A field guide to growing up without growing apart

Wait- did someone say ‘jobs’?

Dudes, you want to know something scary? I have started to think about… jobs. It’s a terrifying word, I know.

 

koalaI’ve still got some time but I feel the scariness of job-hunting breathing down my neck; soon it will catch up with me. I am in third year of my PhD right now, with the aim of finishing in my fourth. So, while I don’t need a job RIGHT THIS SECOND, I have realized that pretty soon (like really soon) I need to start thinking about them. If I want to have something lined up when I finish my PhD then I probably need to be applying this fall… If I want to be applying this fall, I should probably have some programs picked out by the summer. AND SUMMER IS COMING SOON!

I am not looking forward to the process. First, it will distract me and I am already busy enough finishing my PhD. But secondly, I just hate applying for things. It is all pride, and this-is-how-good-I-am, and this-is-how-relevant-my-research-is… basically: yay me! And then you have to get recommendations, where you have to ask people to write a letter for you… just so they in turn can boast about how great you are, and how much better than anyone else you would be for the position.

There is just something fake feeling about the whole process.

Beyond just not liking to apply, however, there is the hard truth that academic jobs are incredibly scarce. When it comes to applying for post-decorate positions you always hear about people applying to tons and tons of places and never getting it. Of course, all aspects of academia are competive, but I have been observing this post-doc horror lately in the life of one of my friends. This fellow friend from the monk house (the cool where I live) finished his PhD over the summer and spent all fall applying for positions. And now is … being rejected. He applied to something like 18 positions and has heard now from all but two. Rejection, rejection, rejection, rejection. I mean, it could be one of the last two- but the situation isn’t looking good.

This is what we are told to expect, but still- it’s hard to keep your spirits up when program after program rejects the proposals you have slaved over, trying to perfect every aspect.

I don’t look forward to it.

Luckily, I don’t absolutely need to find a job next fall, because I could probably keep teaching at my university and earn enough to get by.

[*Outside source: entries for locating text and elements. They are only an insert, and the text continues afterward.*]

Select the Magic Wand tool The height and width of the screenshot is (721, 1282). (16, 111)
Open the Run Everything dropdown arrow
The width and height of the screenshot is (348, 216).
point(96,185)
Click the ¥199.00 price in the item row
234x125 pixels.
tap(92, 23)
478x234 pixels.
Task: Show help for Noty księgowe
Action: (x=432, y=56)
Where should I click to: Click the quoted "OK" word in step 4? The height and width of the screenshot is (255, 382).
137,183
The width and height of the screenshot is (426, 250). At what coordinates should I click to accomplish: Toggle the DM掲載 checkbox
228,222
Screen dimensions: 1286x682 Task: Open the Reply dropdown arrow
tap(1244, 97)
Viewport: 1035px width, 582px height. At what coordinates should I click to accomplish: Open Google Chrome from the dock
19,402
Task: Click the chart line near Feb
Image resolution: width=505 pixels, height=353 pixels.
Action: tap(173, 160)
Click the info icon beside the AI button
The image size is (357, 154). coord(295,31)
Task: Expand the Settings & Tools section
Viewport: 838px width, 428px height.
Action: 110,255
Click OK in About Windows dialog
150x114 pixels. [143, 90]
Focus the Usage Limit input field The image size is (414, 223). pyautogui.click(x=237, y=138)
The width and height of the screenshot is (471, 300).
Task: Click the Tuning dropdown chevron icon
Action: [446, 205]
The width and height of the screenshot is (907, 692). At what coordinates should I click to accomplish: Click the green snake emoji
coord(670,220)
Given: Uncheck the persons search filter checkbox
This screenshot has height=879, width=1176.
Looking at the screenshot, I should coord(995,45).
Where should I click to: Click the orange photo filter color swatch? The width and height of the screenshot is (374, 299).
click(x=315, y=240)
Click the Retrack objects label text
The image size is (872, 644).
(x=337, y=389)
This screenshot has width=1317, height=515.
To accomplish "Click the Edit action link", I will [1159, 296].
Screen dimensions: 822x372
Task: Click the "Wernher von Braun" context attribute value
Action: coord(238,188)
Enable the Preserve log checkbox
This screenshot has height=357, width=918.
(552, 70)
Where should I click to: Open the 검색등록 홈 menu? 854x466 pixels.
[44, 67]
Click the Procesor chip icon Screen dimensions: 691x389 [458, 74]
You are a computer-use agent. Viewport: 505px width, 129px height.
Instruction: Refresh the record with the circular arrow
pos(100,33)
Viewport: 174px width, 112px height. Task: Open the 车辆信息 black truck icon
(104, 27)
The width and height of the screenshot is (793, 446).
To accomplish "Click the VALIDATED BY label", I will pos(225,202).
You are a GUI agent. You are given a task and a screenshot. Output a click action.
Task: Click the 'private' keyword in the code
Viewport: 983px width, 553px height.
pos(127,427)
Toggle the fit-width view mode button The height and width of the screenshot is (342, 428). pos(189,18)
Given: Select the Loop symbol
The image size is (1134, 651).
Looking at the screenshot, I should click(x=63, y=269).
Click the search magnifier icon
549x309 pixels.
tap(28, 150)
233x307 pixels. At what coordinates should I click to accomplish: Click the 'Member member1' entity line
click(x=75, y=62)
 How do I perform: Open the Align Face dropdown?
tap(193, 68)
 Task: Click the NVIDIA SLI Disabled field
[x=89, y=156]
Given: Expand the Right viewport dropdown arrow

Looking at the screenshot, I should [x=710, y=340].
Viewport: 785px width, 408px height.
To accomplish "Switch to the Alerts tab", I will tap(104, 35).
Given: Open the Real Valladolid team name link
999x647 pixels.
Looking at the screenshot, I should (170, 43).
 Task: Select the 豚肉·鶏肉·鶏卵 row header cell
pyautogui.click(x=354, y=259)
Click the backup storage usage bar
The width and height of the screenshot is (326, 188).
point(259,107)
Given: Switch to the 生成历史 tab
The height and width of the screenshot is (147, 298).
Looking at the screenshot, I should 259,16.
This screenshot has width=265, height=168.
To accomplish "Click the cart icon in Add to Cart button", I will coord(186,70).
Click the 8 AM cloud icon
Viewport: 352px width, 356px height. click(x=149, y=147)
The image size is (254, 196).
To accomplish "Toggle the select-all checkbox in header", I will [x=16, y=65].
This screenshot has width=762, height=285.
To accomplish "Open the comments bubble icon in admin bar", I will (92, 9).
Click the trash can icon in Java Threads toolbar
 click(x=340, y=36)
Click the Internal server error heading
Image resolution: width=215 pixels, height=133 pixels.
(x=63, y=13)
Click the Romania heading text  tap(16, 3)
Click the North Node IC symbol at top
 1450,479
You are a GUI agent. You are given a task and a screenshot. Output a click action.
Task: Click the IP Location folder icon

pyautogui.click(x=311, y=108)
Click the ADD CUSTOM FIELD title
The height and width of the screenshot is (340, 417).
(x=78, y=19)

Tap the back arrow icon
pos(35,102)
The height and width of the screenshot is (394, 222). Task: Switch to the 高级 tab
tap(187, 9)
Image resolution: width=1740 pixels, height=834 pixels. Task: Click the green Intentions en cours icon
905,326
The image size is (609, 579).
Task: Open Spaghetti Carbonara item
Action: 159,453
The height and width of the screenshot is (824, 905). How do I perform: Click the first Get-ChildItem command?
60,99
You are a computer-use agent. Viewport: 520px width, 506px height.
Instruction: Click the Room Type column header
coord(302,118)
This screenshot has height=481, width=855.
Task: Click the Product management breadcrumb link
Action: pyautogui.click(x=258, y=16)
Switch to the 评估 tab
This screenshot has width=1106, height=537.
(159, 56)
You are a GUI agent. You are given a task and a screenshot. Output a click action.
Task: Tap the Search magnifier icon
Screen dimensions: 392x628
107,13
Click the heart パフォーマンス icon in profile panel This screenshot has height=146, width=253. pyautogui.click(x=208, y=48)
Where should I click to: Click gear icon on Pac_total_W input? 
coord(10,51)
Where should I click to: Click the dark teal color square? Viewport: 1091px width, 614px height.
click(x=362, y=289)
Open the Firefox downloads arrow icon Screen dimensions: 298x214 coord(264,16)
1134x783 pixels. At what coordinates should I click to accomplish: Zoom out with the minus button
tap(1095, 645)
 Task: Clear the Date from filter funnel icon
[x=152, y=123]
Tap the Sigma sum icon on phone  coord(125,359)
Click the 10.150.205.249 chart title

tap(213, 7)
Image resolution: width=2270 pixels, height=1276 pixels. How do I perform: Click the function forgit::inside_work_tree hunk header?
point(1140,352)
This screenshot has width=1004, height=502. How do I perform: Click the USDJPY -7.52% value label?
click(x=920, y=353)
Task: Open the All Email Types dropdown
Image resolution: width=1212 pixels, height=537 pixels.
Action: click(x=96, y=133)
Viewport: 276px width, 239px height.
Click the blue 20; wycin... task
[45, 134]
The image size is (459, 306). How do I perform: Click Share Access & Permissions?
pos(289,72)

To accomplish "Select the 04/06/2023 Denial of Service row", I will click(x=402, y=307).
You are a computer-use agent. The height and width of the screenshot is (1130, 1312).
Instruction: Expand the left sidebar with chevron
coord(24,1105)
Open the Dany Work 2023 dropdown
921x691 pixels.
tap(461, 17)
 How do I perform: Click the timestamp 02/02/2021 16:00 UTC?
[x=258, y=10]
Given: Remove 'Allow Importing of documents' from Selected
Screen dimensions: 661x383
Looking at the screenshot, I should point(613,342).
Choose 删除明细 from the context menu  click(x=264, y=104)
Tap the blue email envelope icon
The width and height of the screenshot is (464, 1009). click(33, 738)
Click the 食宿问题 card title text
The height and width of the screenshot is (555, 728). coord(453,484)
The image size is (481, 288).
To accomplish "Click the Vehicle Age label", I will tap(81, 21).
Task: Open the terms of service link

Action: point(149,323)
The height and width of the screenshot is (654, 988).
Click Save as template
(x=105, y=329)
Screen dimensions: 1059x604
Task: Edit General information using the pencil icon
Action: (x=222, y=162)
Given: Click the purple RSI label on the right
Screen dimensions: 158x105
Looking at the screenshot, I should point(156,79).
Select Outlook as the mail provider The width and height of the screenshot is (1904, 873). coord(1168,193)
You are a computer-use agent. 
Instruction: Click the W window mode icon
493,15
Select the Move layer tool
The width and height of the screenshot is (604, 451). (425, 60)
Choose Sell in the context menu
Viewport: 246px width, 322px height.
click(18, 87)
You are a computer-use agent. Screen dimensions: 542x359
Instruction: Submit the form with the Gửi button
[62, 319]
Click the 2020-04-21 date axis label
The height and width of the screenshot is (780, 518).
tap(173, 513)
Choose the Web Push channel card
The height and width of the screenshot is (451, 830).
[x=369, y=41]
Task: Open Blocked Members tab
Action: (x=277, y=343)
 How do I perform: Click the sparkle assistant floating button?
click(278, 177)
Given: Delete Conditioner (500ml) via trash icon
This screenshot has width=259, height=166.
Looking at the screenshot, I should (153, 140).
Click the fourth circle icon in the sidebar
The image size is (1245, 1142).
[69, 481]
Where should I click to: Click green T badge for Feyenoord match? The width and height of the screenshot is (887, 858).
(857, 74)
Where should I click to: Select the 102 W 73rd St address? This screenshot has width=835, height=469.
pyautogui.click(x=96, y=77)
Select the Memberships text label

Then, the year after I finish my degree, I could keep applying. So at least there is a backup plan. But still… where did my carefree days without applications go?   So quickly they fled! 

Le foglie.. cadono bene.. riescono a mettere una loro ultima bellezza in questo viaggio, sia pur breve, dal ramo alla terra.. E, malgrado il terrore di imputridire, vogliono che questa loro caduta abbia la grazia di un volo..

[O child of many winds! As suddenly / thou comest as the memory of a dream / Which now is sad because it hath been sweet.]



1 thought on “Wait- did someone say ‘jobs’?”

  • It’s too bad you don’t have a Ph.D. in the hard sciences, because I could hook you up with a job where I am! I agree that facing the actual finding-a-job part of your career is scary, but I also think things will work out. Just look at how far you’ve come so far! A few years ago you might have thought getting into Oxford was a big leap, but it happened! You are awesome, and some university somewhere is going to see that for sure. The only question is…where will you end up?